Tips & Best Practices

  • CV should only be used with ratio-scale data (where zero means "none") — don't use it for temperature in Celsius/Fahrenheit.
  • A CV below 10% is generally considered excellent precision in laboratory and manufacturing settings.
  • CV is the standard metric for assay validation in clinical chemistry and pharmacology (USP guideline: CV < 2% for repeatability).
  • When comparing two datasets with very different means, CV is far more informative than raw standard deviation.
  • In finance, CV is the inverse of the Sharpe ratio concept — lower CV means better return relative to risk.
  • For datasets with means near zero, CV can be misleadingly large or undefined — use SD directly instead.

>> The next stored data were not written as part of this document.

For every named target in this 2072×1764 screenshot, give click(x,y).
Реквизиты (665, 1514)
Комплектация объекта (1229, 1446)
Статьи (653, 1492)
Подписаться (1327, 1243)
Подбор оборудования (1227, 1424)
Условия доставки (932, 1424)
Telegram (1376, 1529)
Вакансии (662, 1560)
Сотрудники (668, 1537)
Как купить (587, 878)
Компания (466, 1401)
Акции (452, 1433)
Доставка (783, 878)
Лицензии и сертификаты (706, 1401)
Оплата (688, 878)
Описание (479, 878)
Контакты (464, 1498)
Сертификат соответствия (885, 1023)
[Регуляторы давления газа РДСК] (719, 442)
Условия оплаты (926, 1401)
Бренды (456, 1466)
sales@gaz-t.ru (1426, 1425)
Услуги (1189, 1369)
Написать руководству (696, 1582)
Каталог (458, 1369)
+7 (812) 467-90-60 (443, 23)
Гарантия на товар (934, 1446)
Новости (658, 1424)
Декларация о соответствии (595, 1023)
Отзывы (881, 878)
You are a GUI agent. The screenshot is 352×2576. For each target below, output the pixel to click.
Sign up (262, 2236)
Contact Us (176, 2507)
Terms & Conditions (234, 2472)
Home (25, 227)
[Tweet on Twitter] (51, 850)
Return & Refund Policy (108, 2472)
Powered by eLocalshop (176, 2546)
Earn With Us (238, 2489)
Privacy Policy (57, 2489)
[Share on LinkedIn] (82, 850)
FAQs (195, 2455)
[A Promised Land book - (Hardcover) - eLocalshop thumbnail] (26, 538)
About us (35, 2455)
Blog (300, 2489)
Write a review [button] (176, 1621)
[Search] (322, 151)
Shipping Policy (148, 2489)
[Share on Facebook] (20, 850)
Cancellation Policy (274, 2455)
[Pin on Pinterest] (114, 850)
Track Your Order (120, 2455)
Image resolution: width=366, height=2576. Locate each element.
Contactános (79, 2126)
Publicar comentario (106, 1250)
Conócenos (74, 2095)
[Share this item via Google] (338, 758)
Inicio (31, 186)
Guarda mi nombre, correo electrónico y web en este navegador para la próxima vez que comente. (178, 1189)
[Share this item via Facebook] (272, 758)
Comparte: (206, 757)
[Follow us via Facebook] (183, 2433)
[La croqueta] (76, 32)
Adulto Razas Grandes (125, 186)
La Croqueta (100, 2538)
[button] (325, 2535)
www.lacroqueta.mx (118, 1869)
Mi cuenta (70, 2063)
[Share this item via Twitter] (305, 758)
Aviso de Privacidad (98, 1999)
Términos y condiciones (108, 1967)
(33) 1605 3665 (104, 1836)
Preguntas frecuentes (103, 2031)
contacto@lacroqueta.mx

When to Use CV vs. Standard Deviation

Standard deviation tells you "how spread out data is in the original units." CV tells you "how spread out data is relative to the average." Use SD when the scale is fixed and understood. Use CV when comparing variability across different scales, units, or magnitudes—for example, comparing measurement precision of height (in cm) versus weight (in kg).

CV in Quality Control

In manufacturing and laboratory settings, CV is the primary acceptance criterion for method validation. Typical thresholds: intra-assay repeatability CV < 5%, inter-assay reproducibility CV < 10%, analytical methods CV < 15%. The FDA, USP, and ISO 17025 all reference CV-based acceptance criteria.

Limitations and Alternatives

CV is undefined when the mean is zero and misleading when the mean is near zero. For such data, use the Quartile Coefficient of Dispersion (QCD = IQR / (Q1 + Q3)) or the Median Absolute Deviation (MAD). For non-ratio scales (temperature in °C, dates), CV is inappropriate — use absolute measures of spread instead.

Sources & Methodology

Last updated:

Frequently Asked Questions

  • It depends on context. In lab work, CV < 5% is excellent and < 10% is acceptable. In manufacturing quality control, CV < 10% is typical. In social science, CV < 25% is common. In financial returns, CV can exceed 50%. Always compare to standards for your specific domain.